Mais inteligentes do que todas as células, ovócitos "fintam" mecanismo biológico e sobrevivem até cinco décadas

30 jul 2022, 22:00
Laboratório (Pexels)

Estudo do Centro de Regulação Genómica de Barcelona explica porque é que os ovócitos, ao contrário das outras células, conseguem sobreviver cerca de 50 anos (e permitir que mulheres sejam capazes de engravidar em idades mais avançadas)

Era um dos enigmas celulares mais antigos e já havia teorias em cima da mesa, mas só agora é que chegou a certeza. Porque é que, ao contrário de todas as outras células, os ovócitos conseguem sobreviver ‘de boa saúde’ durante cinco décadas? Porque ‘fintam’ um mecanismo biológico comum - o complexo 1 de produção de energia através das mitocôndrias.

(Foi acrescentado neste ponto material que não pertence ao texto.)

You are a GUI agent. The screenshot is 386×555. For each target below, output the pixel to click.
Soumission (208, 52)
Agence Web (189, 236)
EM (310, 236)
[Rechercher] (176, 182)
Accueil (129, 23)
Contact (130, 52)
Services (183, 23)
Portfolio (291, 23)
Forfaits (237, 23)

A questão é complexa e por isso levou anos até que se chegasse a esta conclusão. Todas as células do corpo humano têm dentro de si entre centenas a milhares de mitocôndrias, aquilo a que a ciência chama de central de energia das células, o motor que lhes dá vida - mas também que as mata. A acumulação de mitocôndrias, explica o El País, pode levar a mutações no ADN e à morte precoce das células (nem todas as células têm o mesmo tempo de sobrevivência, algumas podem ‘viver’ anos, outras décadas e outras escassos meses apenas). 

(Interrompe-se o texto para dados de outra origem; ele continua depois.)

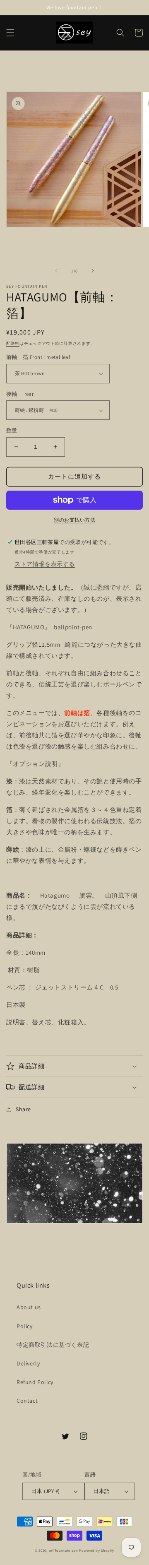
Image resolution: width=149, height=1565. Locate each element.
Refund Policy (35, 1382)
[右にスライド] (93, 271)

Nas mitocôndrias, a energia dá-se com o movimento de eletrões entre cinco complexos de proteína e é esta sinergia que gera vida dentro do corpo humano, levando as células a nascer, viver e morrer. No entanto, uma equipa de cientistas do Centro de Regulação Genómica do Instituto de Ciência e Tecnologia de Barcelona, em Espanha, descobriu que os ovócitos escapam ao primeiro dos cinco complexos de proteína (complexo 1), que é aquele que pode provocar mais efeitos negativos e danificar as células e, por isso, conseguem sobreviver ao longo de cinquenta anos nos ovários sem que a sua capacidade reprodutiva fique comprometida.

Como os humanos também são os mamíferos terrestres de vida mais longa, os ovócitos devem ser mantidos em perfeitas condições e evitar décadas de desgaste. Mostramos que esse problema é resolvido contornando uma reação metabólica fundamental que também é a principal fonte de danos à célula. Como estratégia de manutenção de longo prazo, é como colocar o motor em ponto morto. Isso representa um novo paradigma nunca antes visto em células animais”, explica a investigadora Aida Rodríguez, citada pelo Eureka Alert.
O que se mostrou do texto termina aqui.